Chitchatter peer connections are bound to the instance's domain. So, a user of Chitchatter at https://chitchatter.im/ would not be able to connect to a user of a Chitchatter instance on another domain (such as a personal GitHub Pages-hosted fork).
1. Change the [`homepage` property in `package.json`](https://github.com/jeremyckahn/chitchatter/blob/1ea67e2c3a45115e054ebfe3457f2c3572c6213b/package.json#L4) to whatever URL your Chitchatter instance will be hosted from. This will be something like `https://github_user_or_org_name.github.io/chitchatter/`.
2. Define a [`DEPLOY_KEY` GitHub Action secret](https://github.com/jeremyckahn/chitchatter/blob/e2bac732cf1288f7b5d0bec151098f18e8b1d0d6/.github/workflows/deploy.yml#L28-L31) (at `https://github.com/github_user_or_org_name/chitchatter/settings/secrets/actions`). See the docs for [`peaceiris/actions-gh-pages`](https://github.com/peaceiris/actions-gh-pages#%EF%B8%8F-set-ssh-private-key-deploy_key) for more information.
When hosted on GitHub Pages and the configuration above has been done, the Production environment is updated when the remote `main` branch is updated (once GitHub Actions are enabled).
Build the app with `PUBLIC_URL="https://your-domain-here.com" npm run build`, and then serve the `build` directory. Any static file serving solution should work provided it is using a [secure context](https://developer.mozilla.org/en-US/docs/Web/Security/Secure_Contexts).
This could happen for a variety of reasons. The most likely of which is that one or more peers cannot connect directly and must use the configured STUN/TURN relay as a fallback. The standard relay (https://www.metered.ca/tools/openrelay/) is free and does not guarantee any level of service, so it may simply be unavailable for some time (or just not work at all for some users). There's not much to do other than wait until it becomes available again, or possibly try from another device or location.
##### Issues specific to browsers with ad blocking extensions
Some ad blockers (such as uBlock Origin) prevent connections to certain WebTorrent servers. This prevents Chitchatter peers from connecting. To work around this, you can either disable your ad blocker or [self-host your own Chitchatter instance](#self-hosting).

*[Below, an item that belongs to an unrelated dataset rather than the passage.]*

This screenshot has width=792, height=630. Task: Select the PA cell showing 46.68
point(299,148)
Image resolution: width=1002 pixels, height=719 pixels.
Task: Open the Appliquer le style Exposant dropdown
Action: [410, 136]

Chitchatter works on iOS Safari, but browser-level bugs often prevent peers from rejoining the room when the browser is closed and later reopened (for instance, when switching applications). The suggested workaround for this issue is to refresh the page to rejoin the room.
Per [#36](https://github.com/jeremyckahn/chitchatter/issues/36), check your `about:config` settings and ensure that `media.peerconnection.enabled` is **enabled**.
By using Chitchatter, you agree to accept **full responsibility** for your actions related to its use. Additionally, you agree **not** to hold any contributors to the Chitchatter project responsible for any result of your use of it. The developers of Chitchatter do not endorse illegal activity.